South of the river, in Battersea, another union recognition battle is being fought by another small street union. This is at the Latchmere Leisure Centre in Battersea, where the United Voices of Workers (UVW) have applied to the Central Arbitration Committee for statutory recognition.
    Here the largely Bolivian cleaners, are demanding to be paid the London Living Wage instead of what they get which is just a few pennies above the lower Minimum Living Wage. They also complain that they currently only get the legal minimum statutory sick pay and they are demanding a full sick pay scheme.
    Juan Jiménez Yanez, one of the cleaners and UVW members, said: “We, the workers of Latchmere Leisure Centre, are almost on the minimum wage and we are asking for a pay rise. We want the London Living Wage (LLW) and we ask for the support of all our fellow workers to support us in our cause. Keep up the fight comrades!”

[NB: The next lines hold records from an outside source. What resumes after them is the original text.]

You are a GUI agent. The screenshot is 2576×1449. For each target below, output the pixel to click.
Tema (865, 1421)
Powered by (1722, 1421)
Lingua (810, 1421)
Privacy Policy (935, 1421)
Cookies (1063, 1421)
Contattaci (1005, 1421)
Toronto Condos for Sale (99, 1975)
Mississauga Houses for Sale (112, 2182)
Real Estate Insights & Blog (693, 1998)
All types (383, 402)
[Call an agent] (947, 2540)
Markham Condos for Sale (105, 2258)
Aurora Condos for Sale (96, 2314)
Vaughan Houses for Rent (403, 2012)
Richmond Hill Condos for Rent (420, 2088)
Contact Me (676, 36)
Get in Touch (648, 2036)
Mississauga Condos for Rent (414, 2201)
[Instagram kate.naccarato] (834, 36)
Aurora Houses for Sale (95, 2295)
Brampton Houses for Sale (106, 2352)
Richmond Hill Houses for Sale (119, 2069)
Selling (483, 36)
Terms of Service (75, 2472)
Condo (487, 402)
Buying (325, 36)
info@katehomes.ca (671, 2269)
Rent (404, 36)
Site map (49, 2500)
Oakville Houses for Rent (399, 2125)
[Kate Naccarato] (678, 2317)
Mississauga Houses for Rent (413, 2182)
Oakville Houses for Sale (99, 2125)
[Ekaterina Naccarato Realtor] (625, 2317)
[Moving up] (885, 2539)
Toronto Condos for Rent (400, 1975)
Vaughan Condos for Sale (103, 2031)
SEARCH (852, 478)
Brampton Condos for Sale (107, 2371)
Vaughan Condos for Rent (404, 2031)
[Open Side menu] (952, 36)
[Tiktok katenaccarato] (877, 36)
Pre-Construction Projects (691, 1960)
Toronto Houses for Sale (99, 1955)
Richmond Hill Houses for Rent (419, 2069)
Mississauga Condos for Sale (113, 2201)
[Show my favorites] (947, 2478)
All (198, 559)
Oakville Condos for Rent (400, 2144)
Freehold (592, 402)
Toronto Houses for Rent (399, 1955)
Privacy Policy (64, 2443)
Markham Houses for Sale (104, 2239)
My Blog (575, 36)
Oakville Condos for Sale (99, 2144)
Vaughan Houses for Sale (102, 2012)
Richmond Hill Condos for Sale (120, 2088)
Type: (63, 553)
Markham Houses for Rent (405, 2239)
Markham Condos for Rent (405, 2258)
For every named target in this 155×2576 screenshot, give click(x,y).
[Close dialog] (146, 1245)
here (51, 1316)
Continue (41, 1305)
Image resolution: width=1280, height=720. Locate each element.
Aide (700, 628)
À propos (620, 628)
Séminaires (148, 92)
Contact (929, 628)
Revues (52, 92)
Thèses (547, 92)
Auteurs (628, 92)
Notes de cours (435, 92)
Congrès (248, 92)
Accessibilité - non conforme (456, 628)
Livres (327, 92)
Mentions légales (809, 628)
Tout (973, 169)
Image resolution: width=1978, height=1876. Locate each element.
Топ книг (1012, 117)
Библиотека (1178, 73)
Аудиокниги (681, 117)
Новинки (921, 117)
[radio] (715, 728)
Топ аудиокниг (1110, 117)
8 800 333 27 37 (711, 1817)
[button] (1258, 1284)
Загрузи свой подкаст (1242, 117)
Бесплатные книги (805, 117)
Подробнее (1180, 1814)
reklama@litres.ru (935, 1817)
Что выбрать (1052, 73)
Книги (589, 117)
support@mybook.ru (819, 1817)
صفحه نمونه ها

The centre is owned by Wandsworth Council, who pay £3.7 million a year to Places for People Leisure Management (PPLM), to run its leisure centres on their behalf. The lifetime cost of the contract with PPLM is £22 million
    PPLM’s parent company, Places for People (PfP) is actually one of the UK’s largest private housing associations with more than £4.9 billion in assets and is landlord over 220,000 owned or managed homes in addition to managing 108 leisure facilities across the country.
    PfP made a pre-tax profit of nearly £80 million last year with £700 million in reserve, yet only pays cleaners at Latchmere five pence more than the £9.50 minimum wage.
    Labour won the local elections in Wandsworth this year ending years of Tory rule in the borough. And Simon Hogg, the leader of Wandsworth’s new Labour Council, says: “there is no moral justification for paying people less than the LWW, especially at a time when household bills are going through the roof and families are struggling. Any company that tenders for a council contract will need to guarantee that their workforce is paid the LLW as a minimum.”
    In September 2023 the leisure centre management contract will be renewed, but UVW point out that with the present high inflation this does not help the present situation and is demanding that the UVW to be recognised as the cleaners’ union.
    It is about time that all of Britain’s unions unite and force Labour councils and other public bodies to bring essential workers in-house and cut out parasitical middlemen who do nothing except collect dividends.

West End


On Tuesday some of Britain’s less essential workers start balloting for strike action. They work for Grosvenor Casinos in London. Despite helping to redistribute money from people with more money than sense to their bosses they are being offered a below inflation pay cut.
    Their union, Unite, points out that Grosvenor’s owner, the Rank Group, made a £40 million profit last year but is only offering to increase the wages of its lowest paid staff to the bare London Living Wage of £11.20 an hour. At the same time staff paid more than that are only being offered a 4.3 per cent increase when the real inflation rate (RPI) is 11.8 per cent.
    The rates of pay are little compensation given that much of the work involves unsociable hours and late night working.
    Unite national officer Dave Turnbull said: “If workers vote for strike action it will inevitably cause huge disruption across the company’s operations but this dispute is entirely of Grosvenor Casinos own making. Even at this late stage strike action can still be averted if Grosvenor Casinos returns to the negotiating table and makes a realistic pay offer to our members”. The New Worker is not giving odds on the ballot result.